Objectives: To identify cuproptosis- and ferroptosis-related genes involved in nonalcoholic fatty liver disease and to determine the diagnostic value of hub genes.
Methods: The gene expression dataset GSE89632 was retrieved from the Gene Expression Omnibus database to identify differentially expressed genes (DEGs) between the non-alcoholic steatohepatitis (NASH) group and the healthy group using the 'limma' package in R software and weighted gene co-expression network analysis. Gene ontology, kyoto encyclopedia of genes and genomes pathway, and single-sample gene set enrichment analyses were performed to identify functional enrichment of DEGs. Ferroptosis- and cuproptosis-related genes were obtained from the FerrDb V2 database and available literatures, respectively. A combined signature for cuproptosis- and ferroptosis-related genes, called CRF, was constructed using the STRING database. Hub genes were identified by overlapping DEGs, WGCNA-derived key genes, and combined signature CRF genes, and validated using the GSE109836 and GSE227714 datasets and real-time quantitative polymerase chain reaction. A nomogram of NASH diagnostic model was established utilizing the 'rms' package in R software based on the hub genes, and the diagnostic value of hub genes was assessed using receiver operating characteristic curve analysis. In addition, immune cell infiltration in NASH versus healthy controls was examined using the CIBERSORT algorithm. The relationships among various infiltrated immune cells were explored with Spearman's correlation analysis.

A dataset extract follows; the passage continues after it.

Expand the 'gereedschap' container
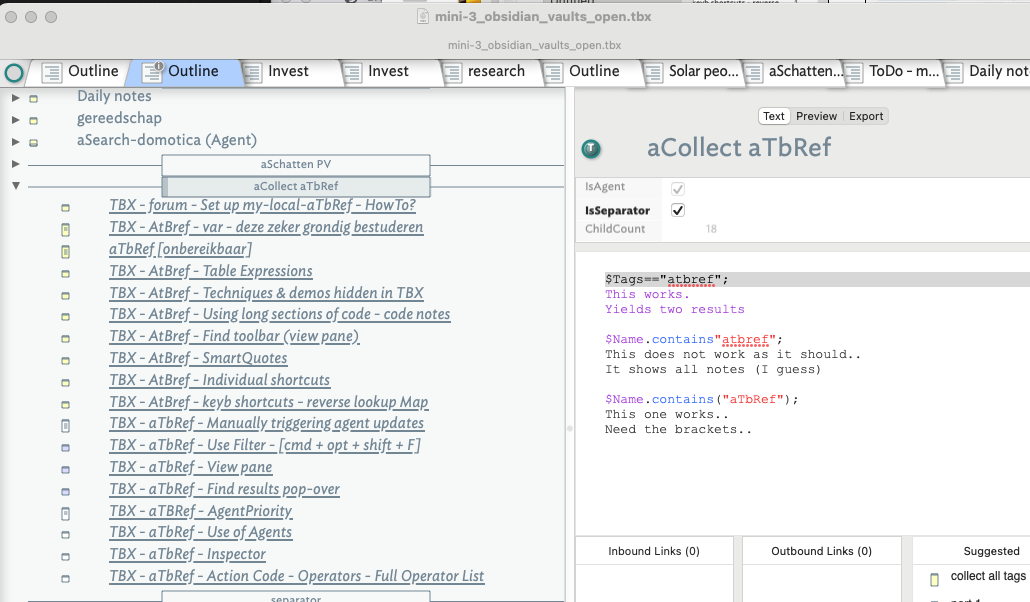The image size is (1030, 602). 16,119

Results: Analysis of GSE89632 identified 236 DEGs between the NASH group and the healthy group. WGCNA highlighted 8 significant modules and 11,095 pivotal genes, of which 330 genes constituted CRF. Intersection analysis identified IL6, IL1B, JUN, NR4A1, and PTGS2 as hub genes. The hub genes were all downregulated in the NASH group, and this result was further verified by the NASH validation dataset and real-time quantitative polymerase chain reaction. Receiver operating characteristic curve analysis confirmed the diagnostic efficacy of these hub genes with areas under the curve of 0.985, 0.941, 1.000, 0.967, and 0.985, respectively. Immune infiltration assessment revealed that gamma delta T cells, M1 macrophages, M2 macrophages, and resting mast cells were predominantly implicated.
Conclusions: Our investigation underscores the significant association of cuproptosis- and ferroptosis-related genes, specifically IL6, IL1B, JUN, NR4A1, and PTGS2, with NASH. These findings offer novel insights into the pathogenesis of NASH, potentially guiding future diagnostic and therapeutic strategies.